Stored items from a collection
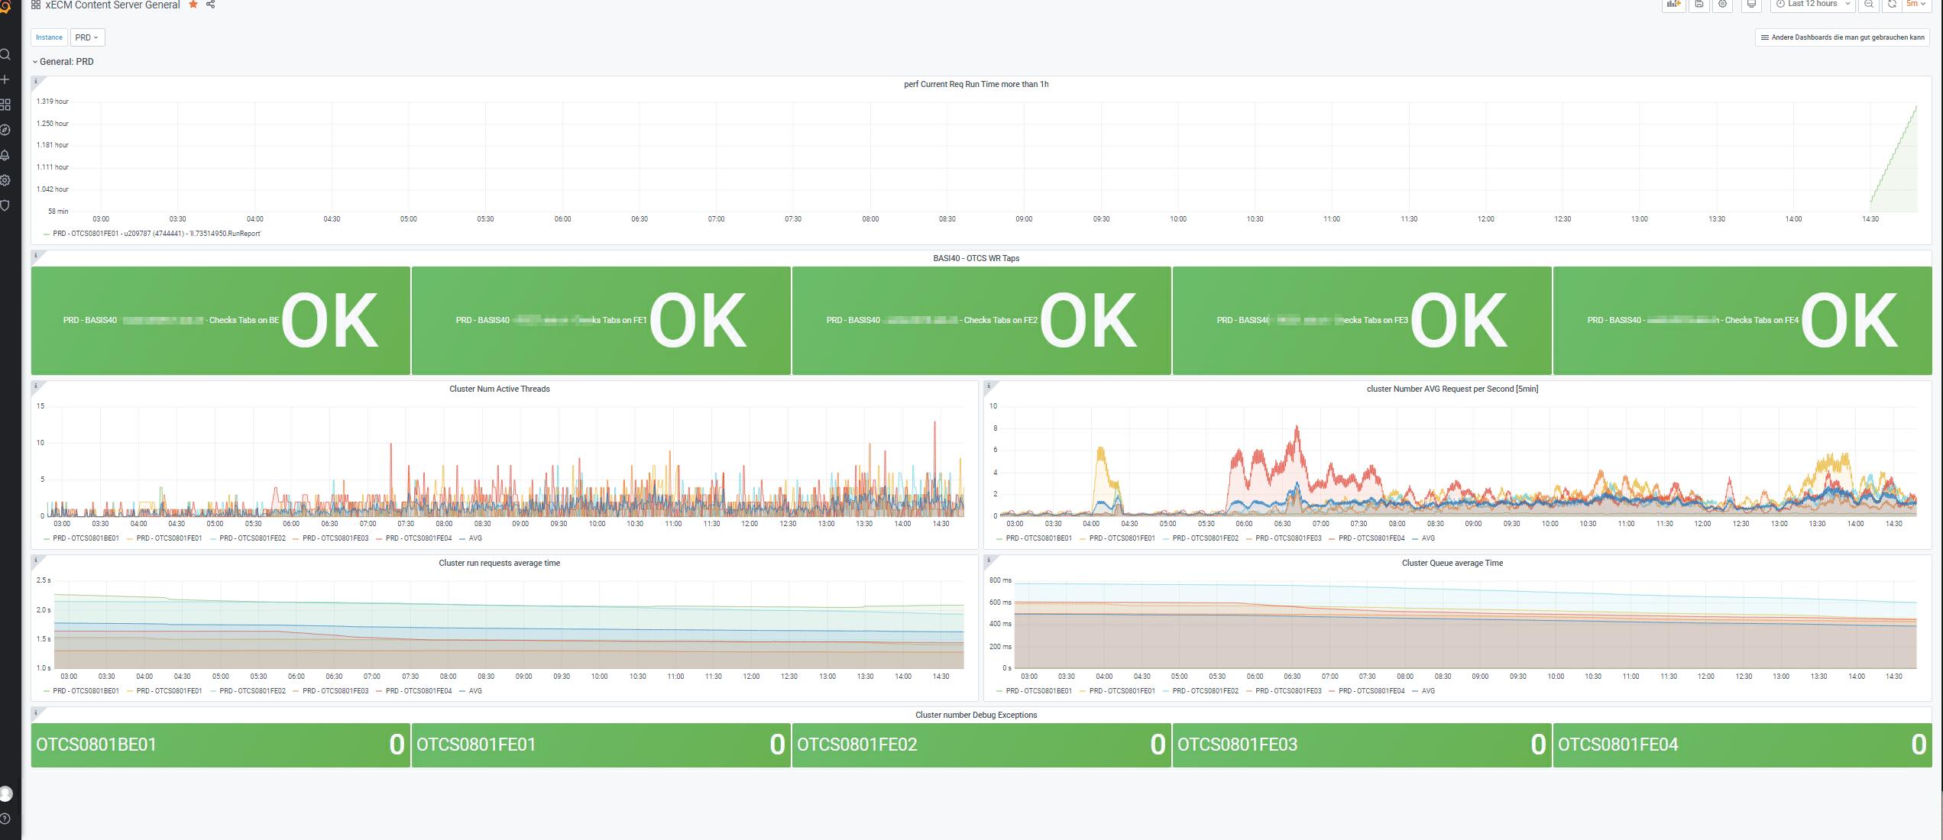Click the Add panel icon in the toolbar
The width and height of the screenshot is (1943, 840).
(1674, 4)
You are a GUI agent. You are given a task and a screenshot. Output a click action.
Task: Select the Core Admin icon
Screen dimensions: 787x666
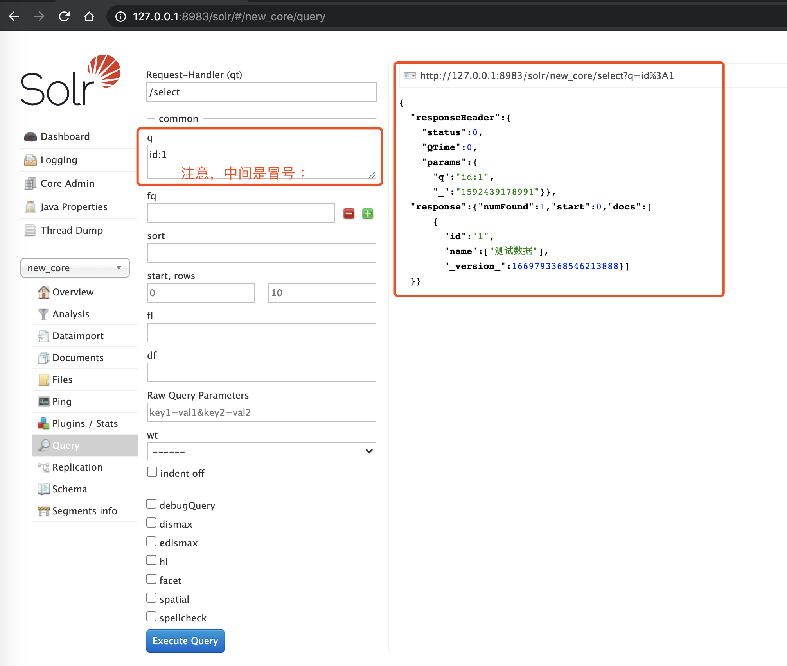[x=30, y=183]
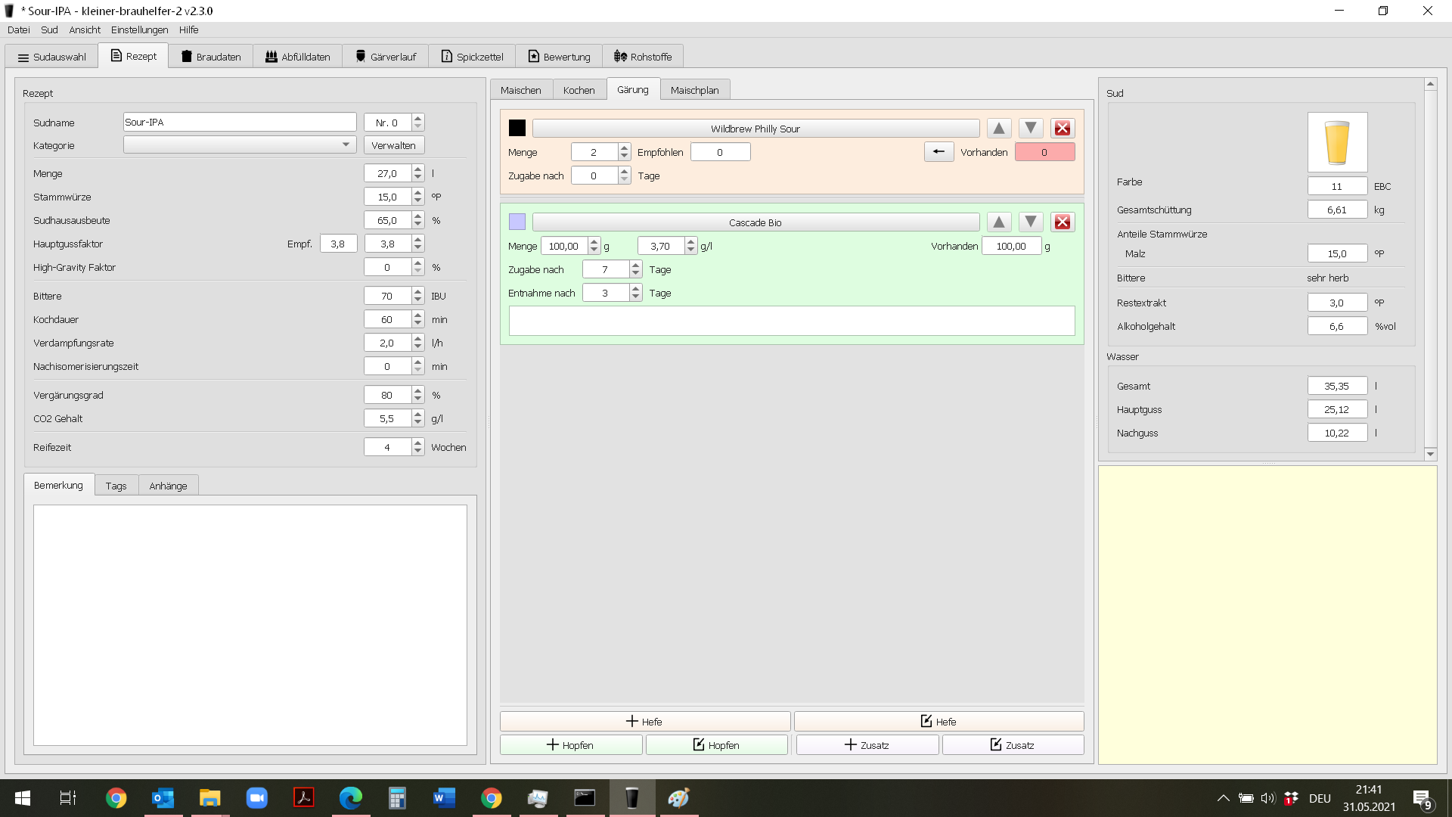Viewport: 1452px width, 817px height.
Task: Open the Rohstoffe tab
Action: [x=643, y=57]
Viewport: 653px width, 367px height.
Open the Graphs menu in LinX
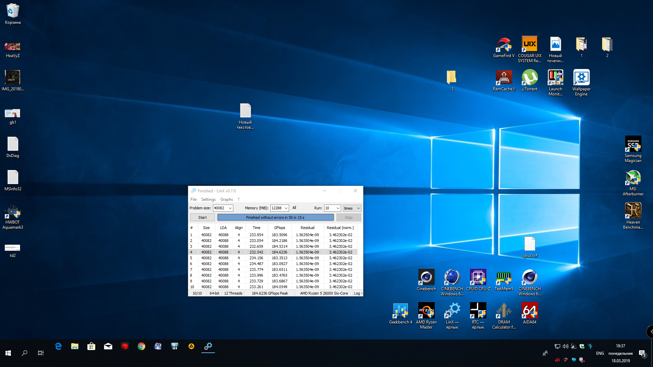227,199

**Required work**
The range runs from the line containing "You are a GUI" through the end of the entries; print those lines exactly and leave the pictures out.

**Solution for this problem**
You are a GUI agent. You are given a task and a screenshot. Output a click action.
Task: Select the Core Admin icon
Screen dimensions: 787x666
[x=30, y=183]
Viewport: 1452px width, 817px height.
Task: Open the Rohstoffe tab
Action: [x=643, y=57]
Viewport: 653px width, 367px height.
Open the Graphs menu in LinX
227,199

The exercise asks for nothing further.